Analyse du film : DUNE 2
Fable politique retorse, le deuxième opus du blockbuster pessimiste de Denis Villeneuve manifeste une défiance remarquable vis-à-vis du mythe du héros et son manichéisme.
Paul Atréides s’unit à Chani et aux Fremen pour mener la révolte contre le clan Harkonnen et ceux qui ont anéanti sa famille. Hanté par de sombres prémonitions, il est confronté au plus grand des dilemmes : choisir entre l’amour de sa vie et le destin de la galaxie.
Denis Villeneuve renoue avec le parcours “biblique” de Paul Atréides sur la planète-désert et achève son adaptation du roman culte de Frank Herbert (1965). Libéré des obligations de l’introduction, le réalisateur canadien livre un deuxième volet magistral, maîtrisé de bout en bout, visuellement étourdissant et d’une richesse thématique inouïe.
Après avoir esquissé les contours d’Arrakis, Villeneuve et le scénariste Jon Spaihts(Doctor Strange, Prometheus) plongent dans ses entrailles pour donner encore plus de consistance au monde de Dune. Plus vibrant et vivant que jamais, celui-ci est un parfait écho au voyage du héros. On accompagne la maturation de Paul Atréides tout en (re)découvrant Arrakis avec lui.
Le film donne ainsi du corps au peuple Fremen et entremêle les fils de la religion, de la poli-tique, du “tapis social” et du mystique pour tisser avec maestria un grand récit sur le pouvoir, fidèle en cela au roman original de Herbert. Dune : deuxième partie est un ballet passionnant entre Star Wars et Succession, qui raconte ce qui se joue au cœur du pouvoir : comment le gagner, comme il transcende, comment il corrompt, comment il dépasse souvent ceux qui le possèdent.
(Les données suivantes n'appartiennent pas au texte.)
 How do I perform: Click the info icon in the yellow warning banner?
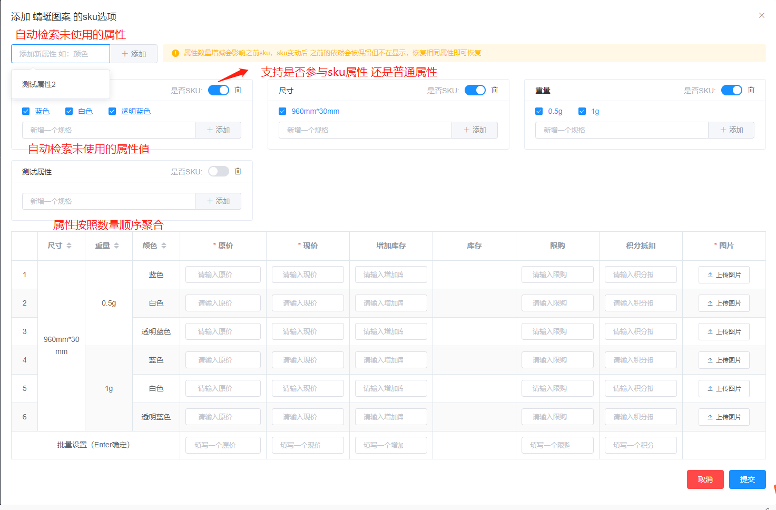[x=176, y=53]
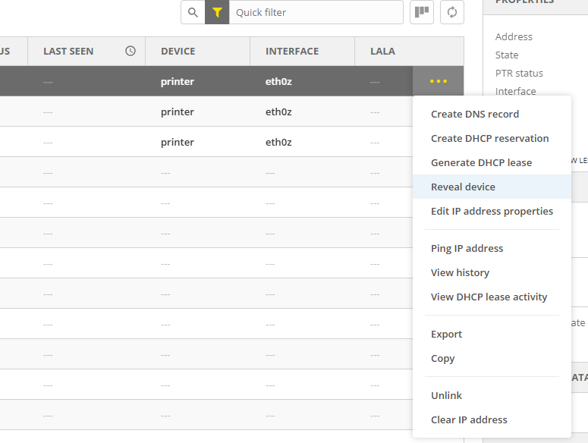
Task: Toggle the yellow filter funnel icon
Action: click(x=217, y=12)
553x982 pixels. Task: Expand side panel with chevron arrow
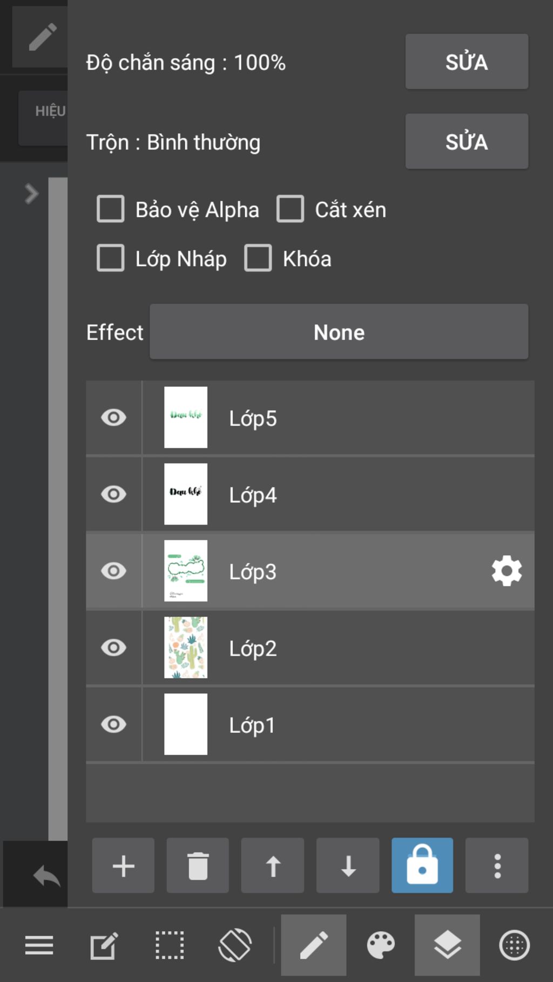click(x=31, y=194)
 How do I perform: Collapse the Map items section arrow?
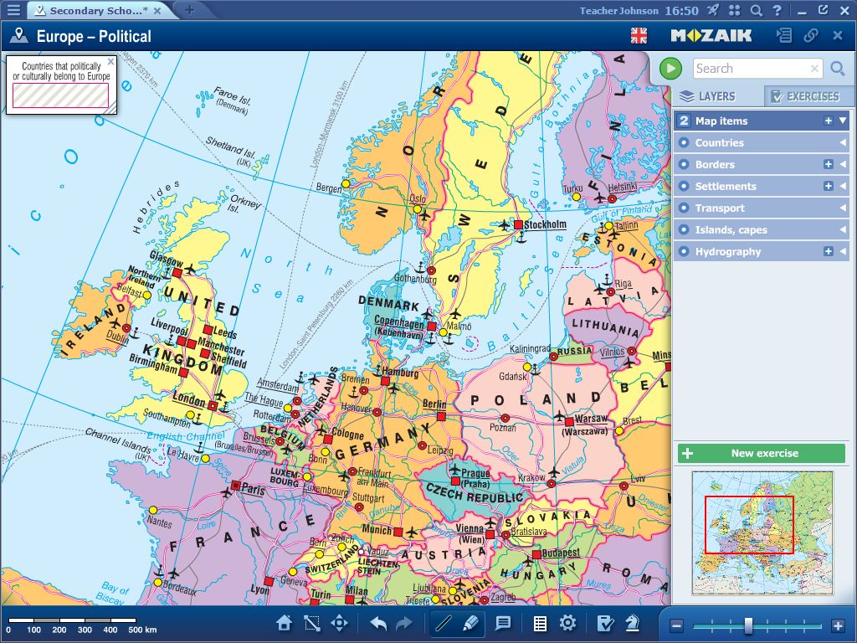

Cette suite convainc aussi et avant tout sensoriellement. Denis Villeneuve et son talentueux chef opérateur Greig Fraser abandonnent enfin l’aspect “pub de parfum” désaturé du premier opus pour nous offrir un festin pour les rétines. Le cinéaste canadien donne à voir une galaxie d’une richesse graphique étourdissante. Arrakis se dote ainsi de mille visages et la planète Giedi Prime est terrifiante à souhait. Époustouflant
Certes, Dune : deuxième partie n’échappe pas à sa nature de récit monomythique, un concept développé par le professeur Joseph Campbell qui défend que tous les récits modernes reprennent le même schéma narratif. Le parcours christique de Paul Atréides, inévitable, le sera sans doute trop pour certains spectateurs. Cela dit, Villeneuve a l’intelligence de nourrir autour de lui une multitude de destins plus intéressants — Jessica (Rebecca Ferguson), Stilgar (Javier Bardem), Feyd-Rautha (Austin Butler), mais surtout Chani.

LES PRISONNIERS DU DÉSERT
C’est l’une des figures de style que Dune 2 impose dès ses premières minutes : des plans intra-utérins, où le liquide amniotique et ses particules deviennent une autre forme de cosmos. Nul doute que Denis Villeneuve relie par ce motif sa fresque de science-fiction au bébé flottant de 2001 : L’Odyssée de l’espace, mais c’est aussi là que se joue toute la note d’intention de ce deuxième chapitre
Là où le volet inaugural souffrait (parfois) de son exposition un brin mécanique, alternant entre les planètes et les multiples protagonistes pour traduire un compte à rebours tendu, Deuxième partie prend son temps et accompagne dans un premier tiers enivrant la vie des Fremen, ainsi que la découverte de leurs coutumes par Paul. Bien sûr, le scénario pose ses billes pour la suite, mais la caméra se veut plus charnelle, en accord avec les sensations exacerbées de personnages sujets à l’épice et autres psychotropes de l’espace. Par cette ouverture de l’esprit et l’ambiguïté de sa dimension spirituelle, le film se raccroche toujours aux corps, à leur vision et leur expérience du monde, quels que soient leurs biais.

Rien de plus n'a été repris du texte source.